The answer is to consist only of an exact retyping of the lines from the one containing "Task: Hide the Glen Han – IS IT SAFE? entry" to the end of the entries, without pictures.

● **INPUT MATERIAL**:

----

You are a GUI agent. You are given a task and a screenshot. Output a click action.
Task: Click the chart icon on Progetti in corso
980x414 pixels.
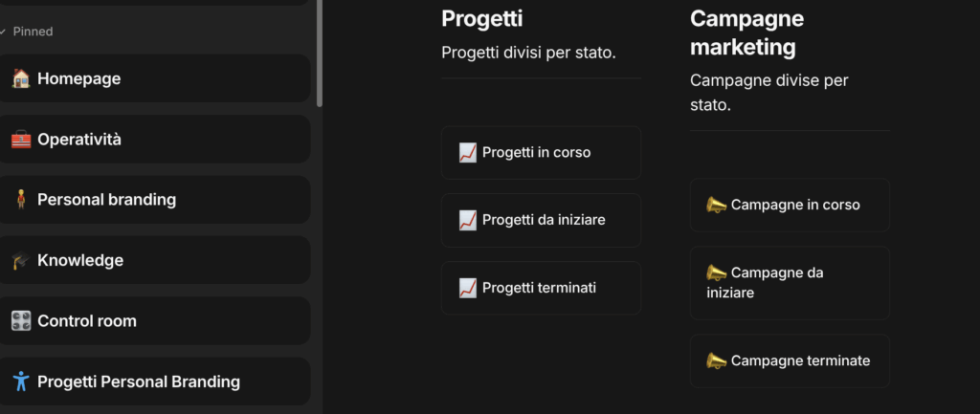[x=468, y=152]
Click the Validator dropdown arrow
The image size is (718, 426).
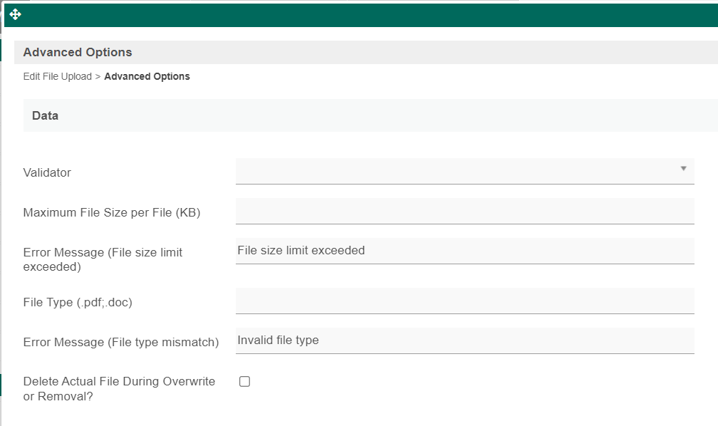(683, 169)
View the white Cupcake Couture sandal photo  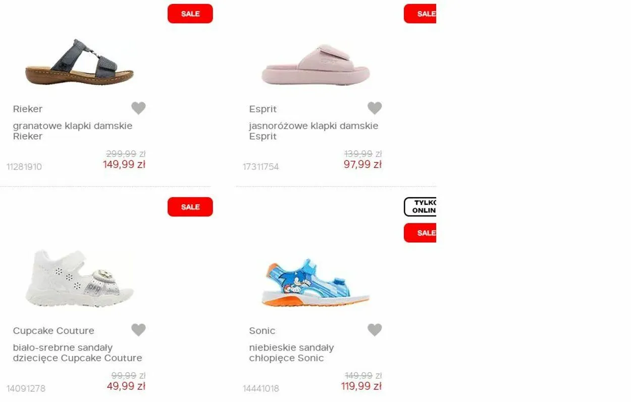79,277
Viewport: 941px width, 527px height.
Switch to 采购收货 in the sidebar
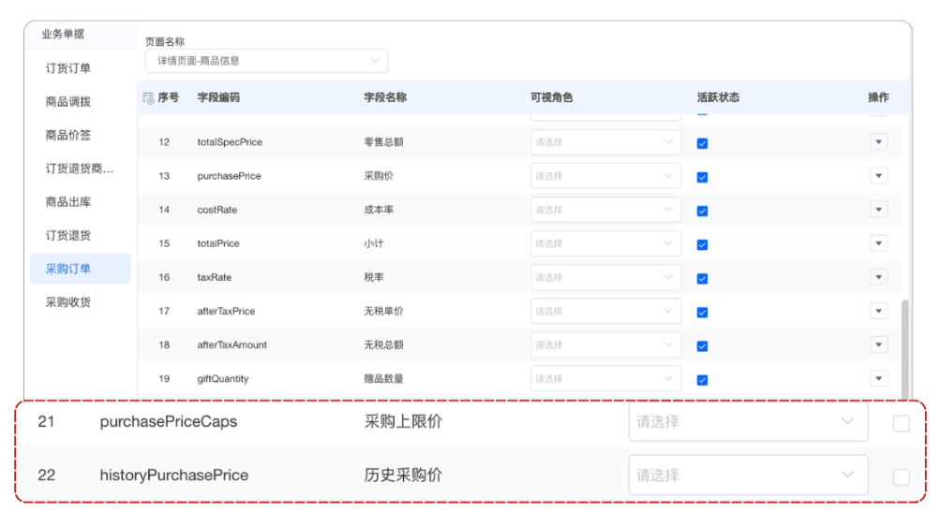[68, 302]
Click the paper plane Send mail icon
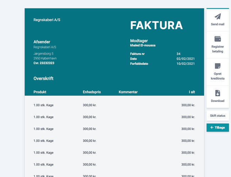231x177 pixels. click(217, 16)
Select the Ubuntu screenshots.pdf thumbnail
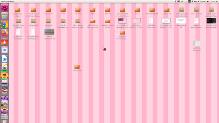Image resolution: width=219 pixels, height=123 pixels. pos(49,32)
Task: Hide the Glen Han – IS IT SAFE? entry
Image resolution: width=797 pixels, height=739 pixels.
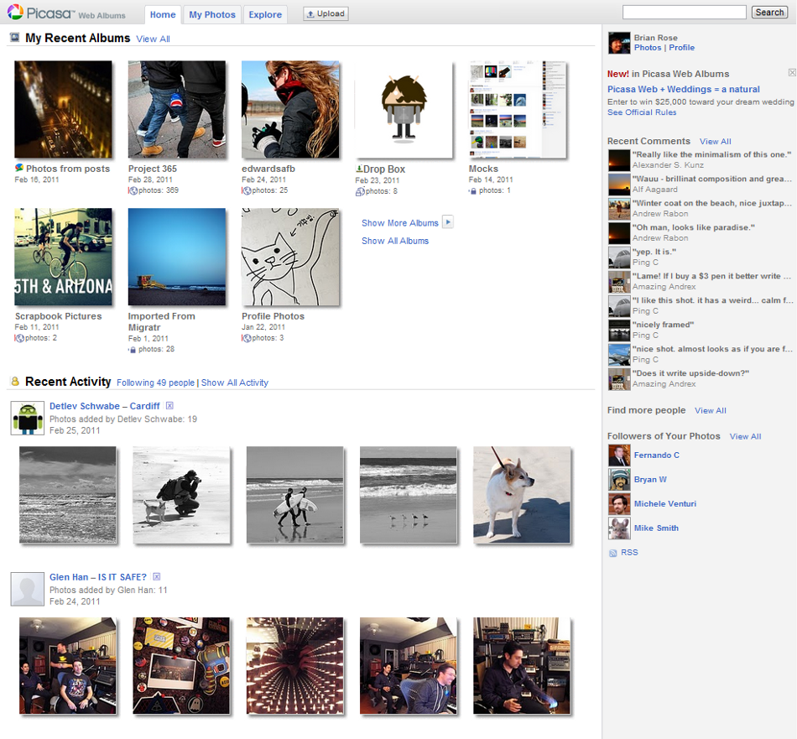Action: [157, 577]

----

● **PROBLEM SOLUTION**:
Task: Hide the Glen Han – IS IT SAFE? entry
Image resolution: width=797 pixels, height=739 pixels.
Action: [157, 577]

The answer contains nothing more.